[Exercise input]

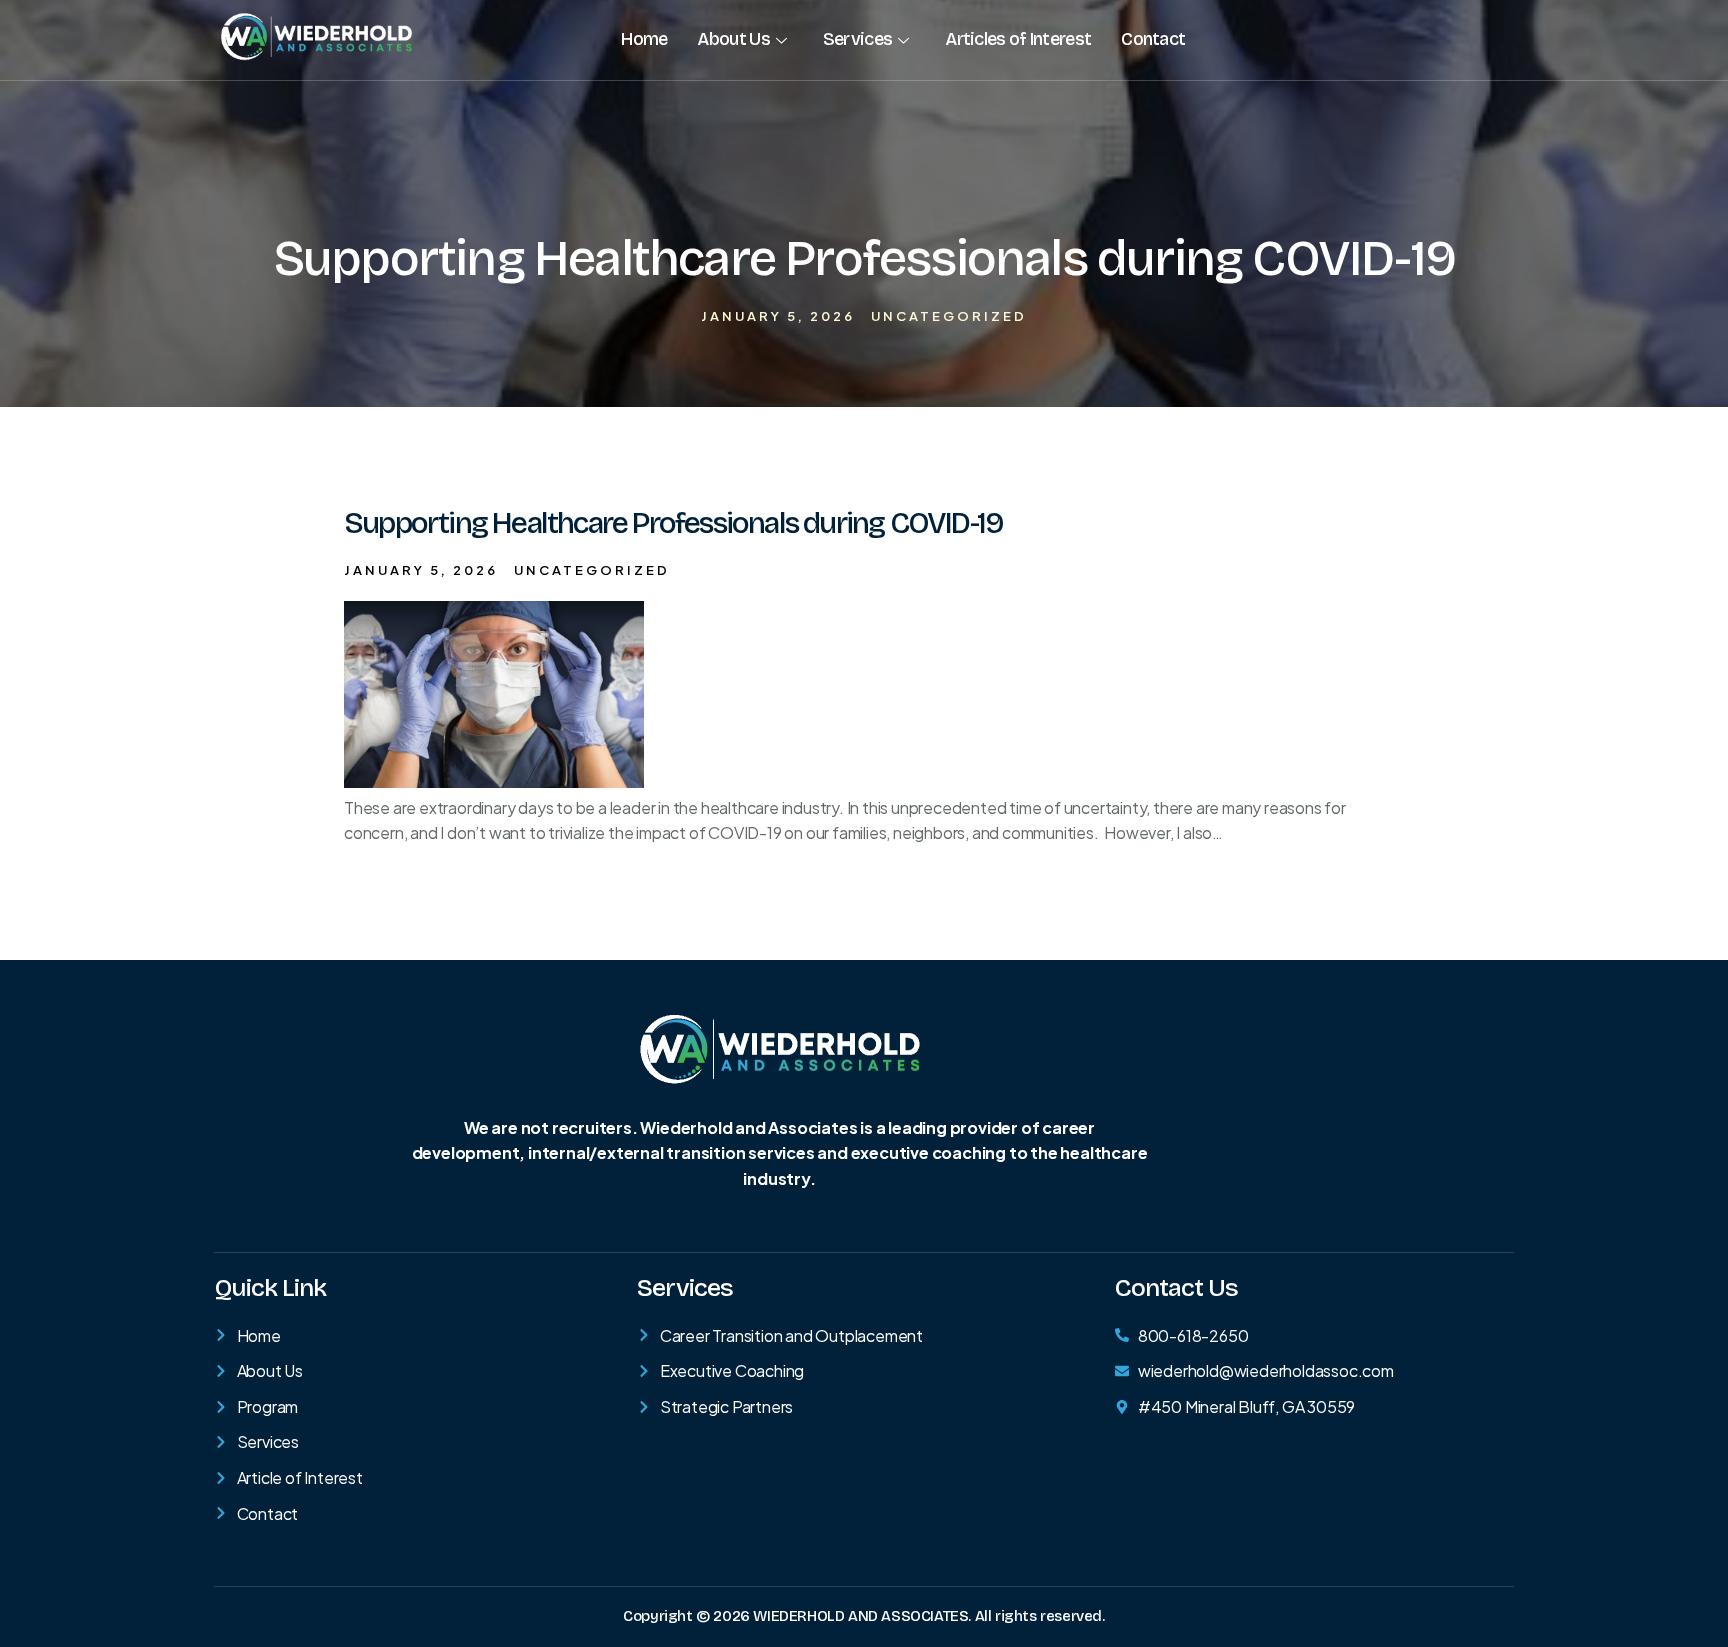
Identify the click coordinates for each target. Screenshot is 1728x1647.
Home (644, 39)
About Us (733, 39)
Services (857, 39)
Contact (1153, 39)
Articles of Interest (1018, 39)
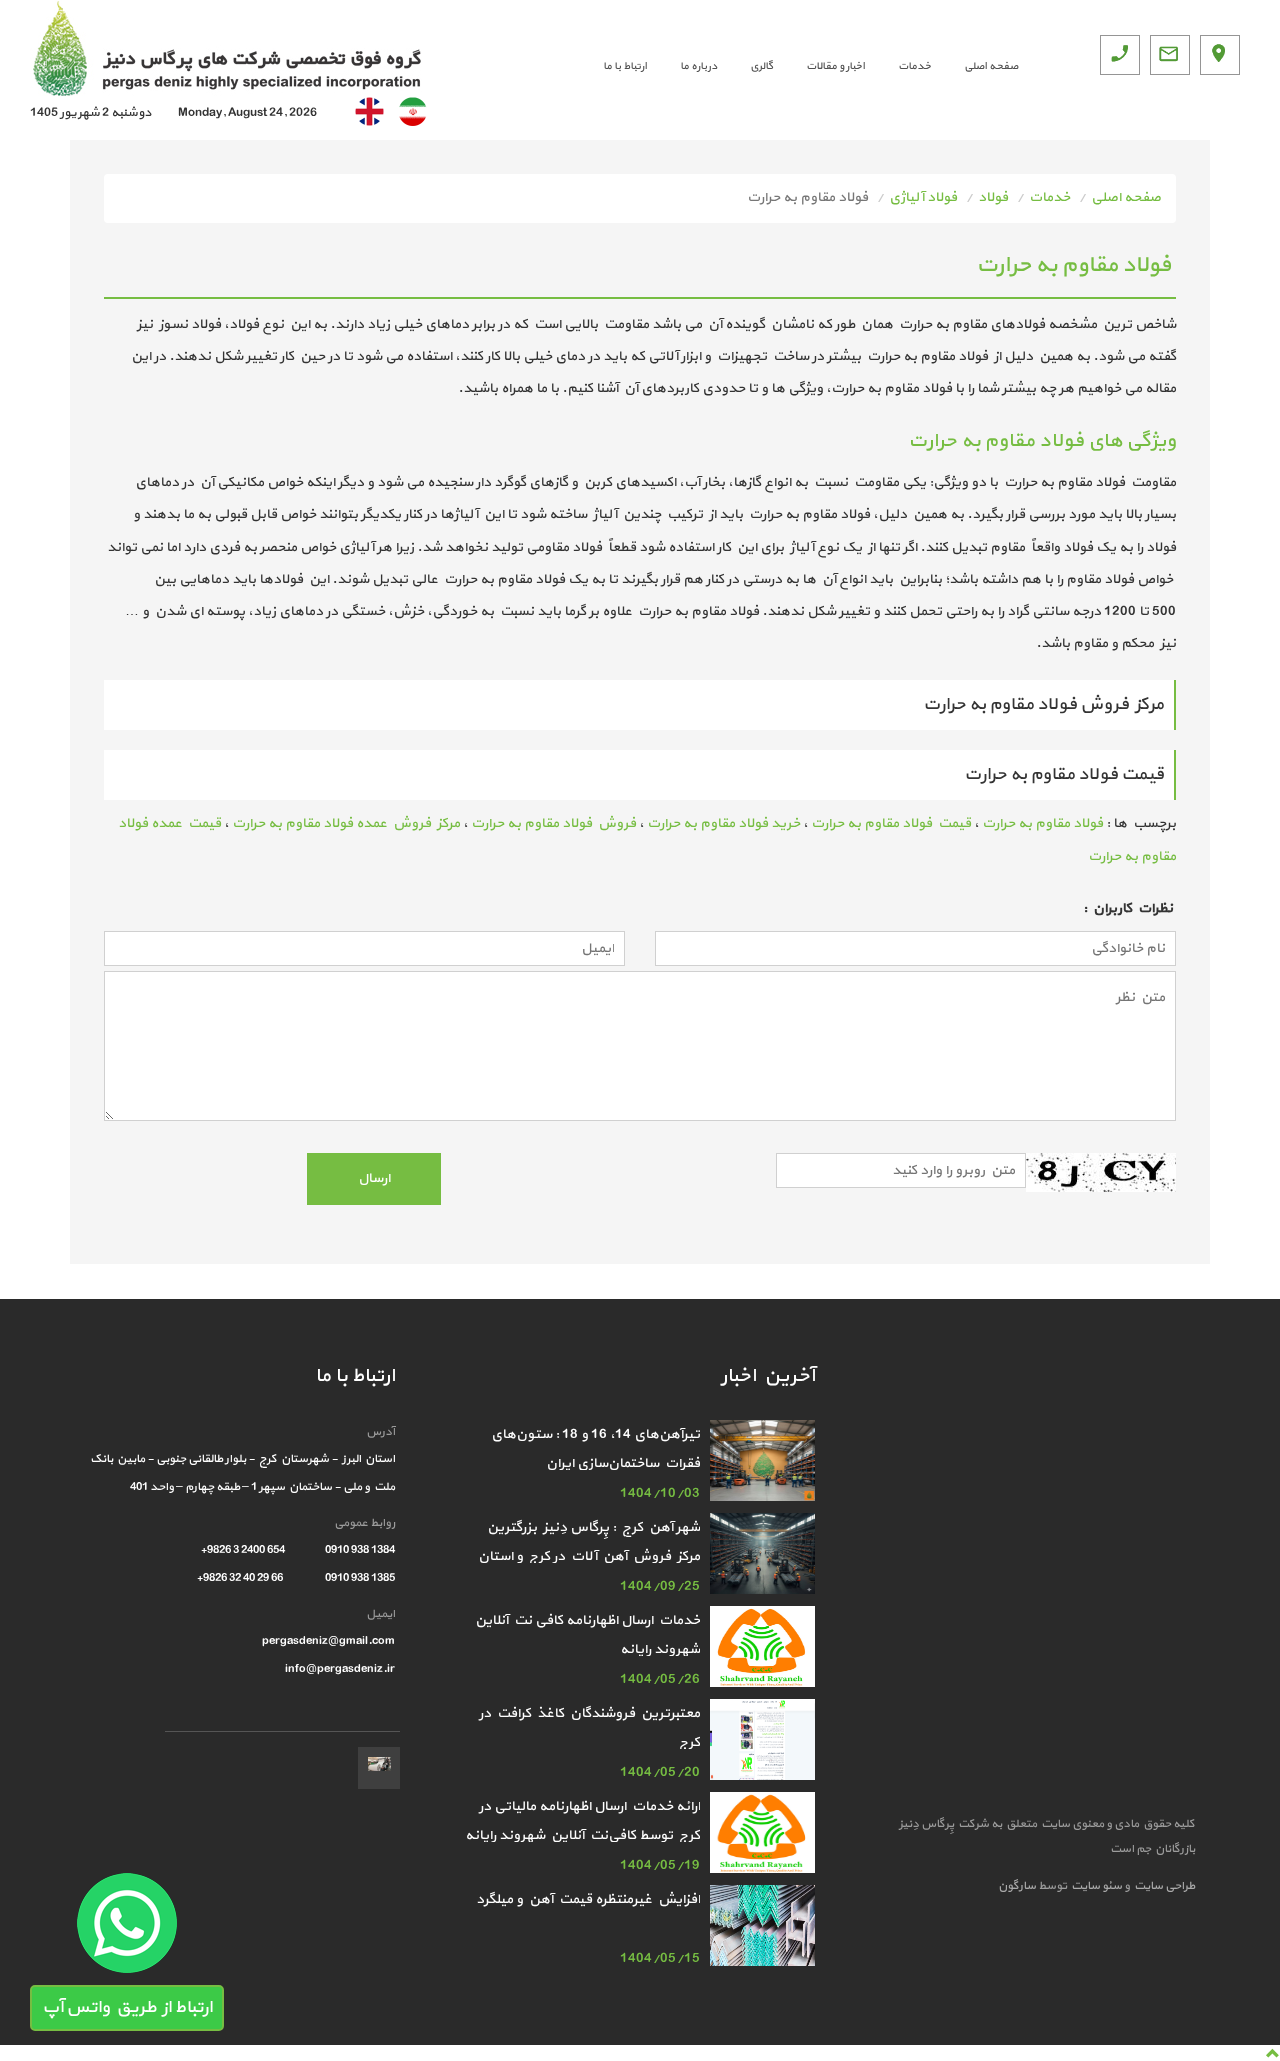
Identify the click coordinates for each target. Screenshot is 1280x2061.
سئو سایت (1095, 1886)
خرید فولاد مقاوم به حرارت (723, 823)
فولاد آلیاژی (923, 197)
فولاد (993, 197)
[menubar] (794, 67)
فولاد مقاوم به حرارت (1042, 823)
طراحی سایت (1162, 1886)
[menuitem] (974, 67)
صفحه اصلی (991, 66)
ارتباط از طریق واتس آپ (127, 2007)
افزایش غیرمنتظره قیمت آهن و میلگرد (588, 1899)
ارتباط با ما (625, 66)
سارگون (1018, 1886)
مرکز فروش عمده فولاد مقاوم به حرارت (346, 823)
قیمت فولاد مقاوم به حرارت (891, 823)
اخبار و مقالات (835, 66)
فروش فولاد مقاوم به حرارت (553, 823)
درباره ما (698, 66)
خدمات (914, 66)
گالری (761, 66)
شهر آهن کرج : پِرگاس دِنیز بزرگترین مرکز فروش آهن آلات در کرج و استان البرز (587, 1556)
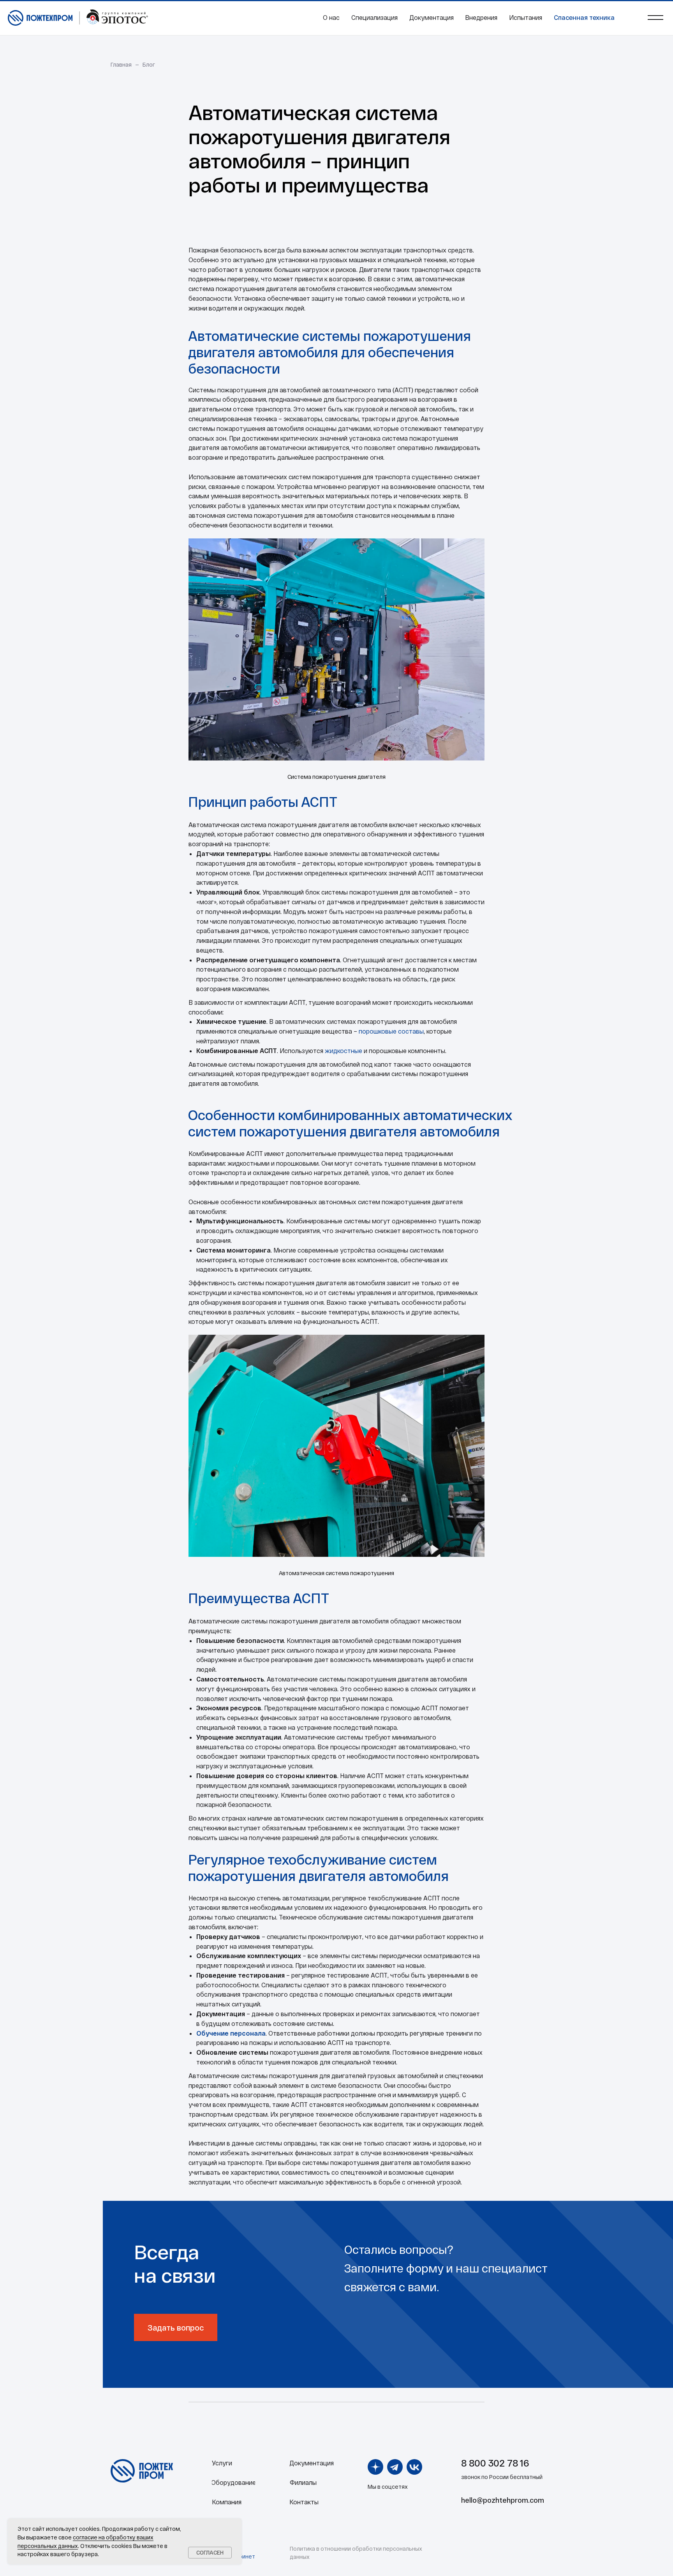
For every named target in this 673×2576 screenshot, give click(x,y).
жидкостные (344, 1050)
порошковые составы (391, 1031)
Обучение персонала (231, 2033)
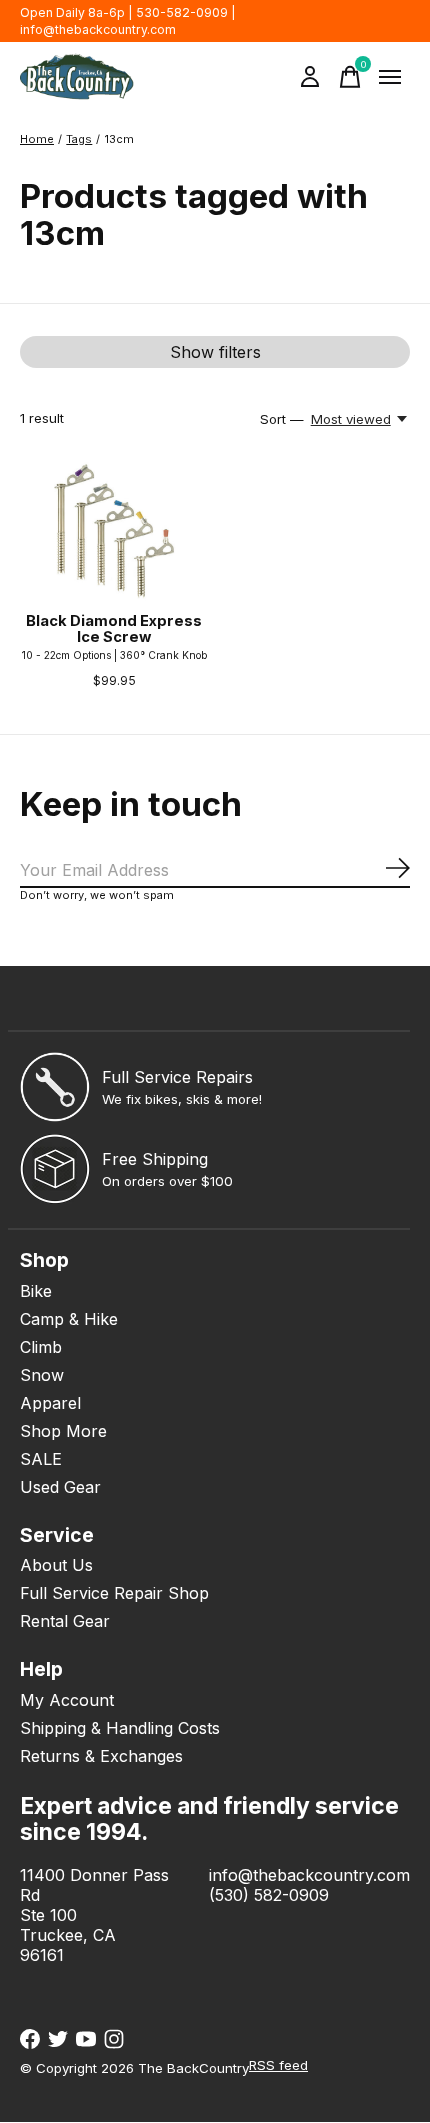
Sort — (282, 419)
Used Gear (60, 1487)
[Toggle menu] (390, 77)
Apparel (50, 1403)
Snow (42, 1375)
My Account (67, 1700)
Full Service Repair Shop (114, 1593)
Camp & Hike (69, 1319)
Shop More (63, 1431)
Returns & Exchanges (101, 1756)
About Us (56, 1565)
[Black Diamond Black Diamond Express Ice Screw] (114, 531)
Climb (41, 1347)
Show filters (215, 352)
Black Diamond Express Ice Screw (114, 629)
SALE (41, 1459)
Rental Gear (65, 1621)
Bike (36, 1291)
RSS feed (278, 2065)
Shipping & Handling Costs (120, 1728)
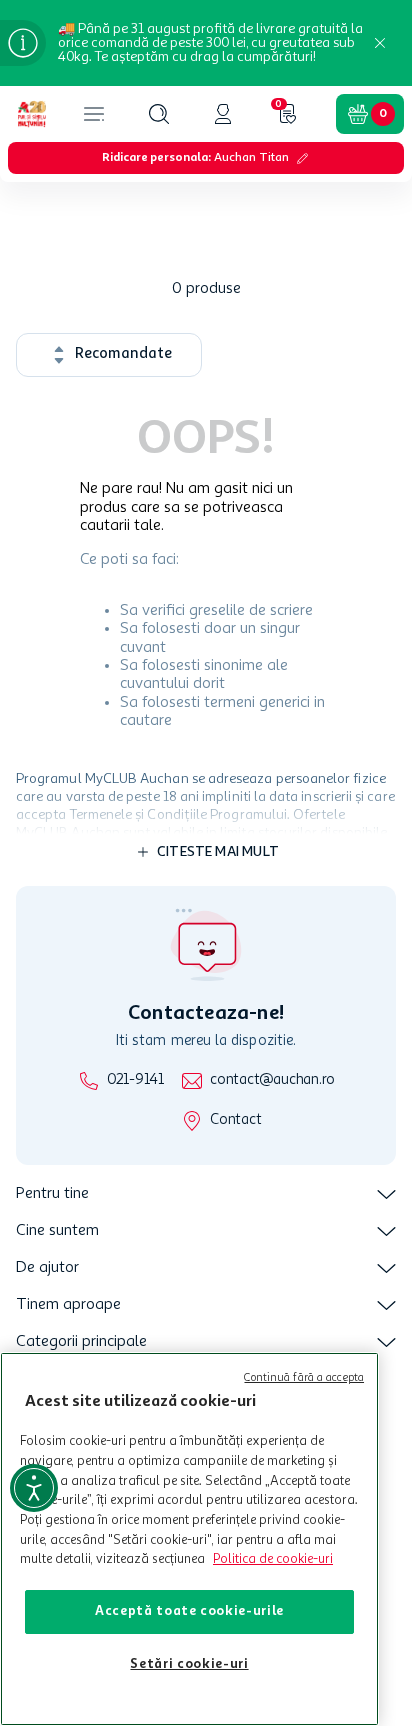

[/Exercise input]

* **Task goal**
From the line with "Camp & Hike (69, 1319)" down to the final line of the entries above, repeat each line exactly; omit the pictures.

* **Task answer**
Camp & Hike (69, 1319)
Shop More (63, 1431)
Returns & Exchanges (101, 1756)
About Us (56, 1565)
[Black Diamond Black Diamond Express Ice Screw] (114, 531)
Climb (41, 1347)
Show filters (215, 352)
Black Diamond Express Ice Screw (114, 629)
SALE (41, 1459)
Rental Gear (65, 1621)
Bike (36, 1291)
RSS feed (278, 2065)
Shipping & Handling Costs (120, 1728)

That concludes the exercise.